------ TEXT FOR ANALYSIS ------
Roy Cross grew up in Yorkton, Saskatchewan, home of North America’s longest running short film festival. He found himself making Super 8 films in high school where an interest in punk rock, fast cars and the pursuit of the plastic arts snuffed out a promising career as a grocery clerk.
Since receiving a Fine Arts degree from the University of Regina in 1990, he has written, produced and directed numerous short films. They have played at festivals in Toronto, Vancouver, Montreal, Ann Arbor, New York, Paris, Oberhausen, London, Berlin, and others around the world. In 1994, after a three-year stay in Banff, Alberta, he moved to Montreal where he completed a Master’s Degree in Fine Art at Concordia University.
In 2002, Roy accepted a full-time faculty position at the Mel Hoppenheim School of Cinema at Concordia University in Montreal, where he teaches scriptwriting, sound, and filmmaking courses. In 2014, he completed a five-year term as Head of the Film Production Program at the School. In 2015, Roy was awarded the Fine Arts Distinguished Teaching Award for superior performance in teaching, and in 2016, he was promoted to Full Professor at Concordia.
Roy’s first feature, So Faraway and Blue, was commercially released in Canada in 2003 to critical praise. He was the sole producer on Faraway, where he financed the development and a significant portion of the production phase. Roy has continued to write and direct short films while developing larger feature film scripts. He recently finished a first draft of The Last Ride to Blue Wonder, which continues his exploration of heroines and mythological stories. He is also in the sound edit and post-production phase of The Ballad of Ava, a fifteen-minute film in collaboration with two other Montreal directors.
In March of 2015, Roy completed a diary film, A Dark Blue Sky, that examines concepts of fatherhood and home after a divorce. He is currently researching low-toxic photochemical processes with his Green Film Lab and methods for small-batch processing of motion picture film. He built a 4×5 pinhole camera and is undertaking tests to shoot a landscape and portrait project.
He recently completed a new feature length script, Harlan Falls. He intends to shoot the film in 35mm anamorphic, black and white and with the intention to process the negative in the Labcaf.
------
**ASSIGNED TASK 1**. According to the Roy Cross biography, in what year was he promoted to Full Professor at Concordia?
**ASSIGNED TASK 2**. Reproduce word for word the stretch of the Roy Cross biography from "In March of" through "in the Labcaf.".
------ SUPPLIED INFORMATION ------
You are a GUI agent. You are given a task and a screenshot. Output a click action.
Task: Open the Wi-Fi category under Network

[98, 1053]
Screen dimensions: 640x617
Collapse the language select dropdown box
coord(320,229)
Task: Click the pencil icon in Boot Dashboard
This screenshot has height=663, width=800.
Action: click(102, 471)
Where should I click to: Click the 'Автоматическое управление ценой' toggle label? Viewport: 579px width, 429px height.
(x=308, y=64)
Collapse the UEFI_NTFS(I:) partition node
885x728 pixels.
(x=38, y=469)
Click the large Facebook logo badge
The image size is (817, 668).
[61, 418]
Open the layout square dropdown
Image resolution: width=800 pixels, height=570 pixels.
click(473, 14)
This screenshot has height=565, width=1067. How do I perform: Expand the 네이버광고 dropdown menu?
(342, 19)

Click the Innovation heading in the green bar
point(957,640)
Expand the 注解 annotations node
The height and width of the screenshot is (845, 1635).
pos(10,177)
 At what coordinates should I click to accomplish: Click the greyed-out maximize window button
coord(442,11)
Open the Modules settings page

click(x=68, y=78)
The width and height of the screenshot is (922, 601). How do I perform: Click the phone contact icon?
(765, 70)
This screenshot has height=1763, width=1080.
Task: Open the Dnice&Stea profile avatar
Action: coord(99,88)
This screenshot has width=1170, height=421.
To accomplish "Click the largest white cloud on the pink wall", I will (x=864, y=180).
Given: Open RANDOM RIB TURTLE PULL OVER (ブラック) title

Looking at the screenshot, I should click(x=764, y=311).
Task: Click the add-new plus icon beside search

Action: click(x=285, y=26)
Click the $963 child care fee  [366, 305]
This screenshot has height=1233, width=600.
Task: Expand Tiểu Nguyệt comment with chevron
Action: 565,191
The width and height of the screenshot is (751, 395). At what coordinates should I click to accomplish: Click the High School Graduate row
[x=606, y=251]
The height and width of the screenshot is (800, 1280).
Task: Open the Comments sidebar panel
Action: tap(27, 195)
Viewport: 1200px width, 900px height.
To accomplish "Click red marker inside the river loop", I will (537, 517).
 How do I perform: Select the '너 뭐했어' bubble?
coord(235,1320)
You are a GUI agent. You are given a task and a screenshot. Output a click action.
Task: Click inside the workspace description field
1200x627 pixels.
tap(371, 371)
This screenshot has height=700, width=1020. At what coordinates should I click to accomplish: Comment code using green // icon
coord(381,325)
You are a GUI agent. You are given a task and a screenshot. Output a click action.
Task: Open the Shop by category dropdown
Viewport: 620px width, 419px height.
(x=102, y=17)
------
**TASK RESULT 1**. 2016

**TASK RESULT 2**.
In March of 2015, Roy completed a diary film, A Dark Blue Sky, that examines concepts of fatherhood and home after a divorce. He is currently researching low-toxic photochemical processes with his Green Film Lab and methods for small-batch processing of motion picture film. He built a 4×5 pinhole camera and is undertaking tests to shoot a landscape and portrait project.
He recently completed a new feature length script, Harlan Falls. He intends to shoot the film in 35mm anamorphic, black and white and with the intention to process the negative in the Labcaf.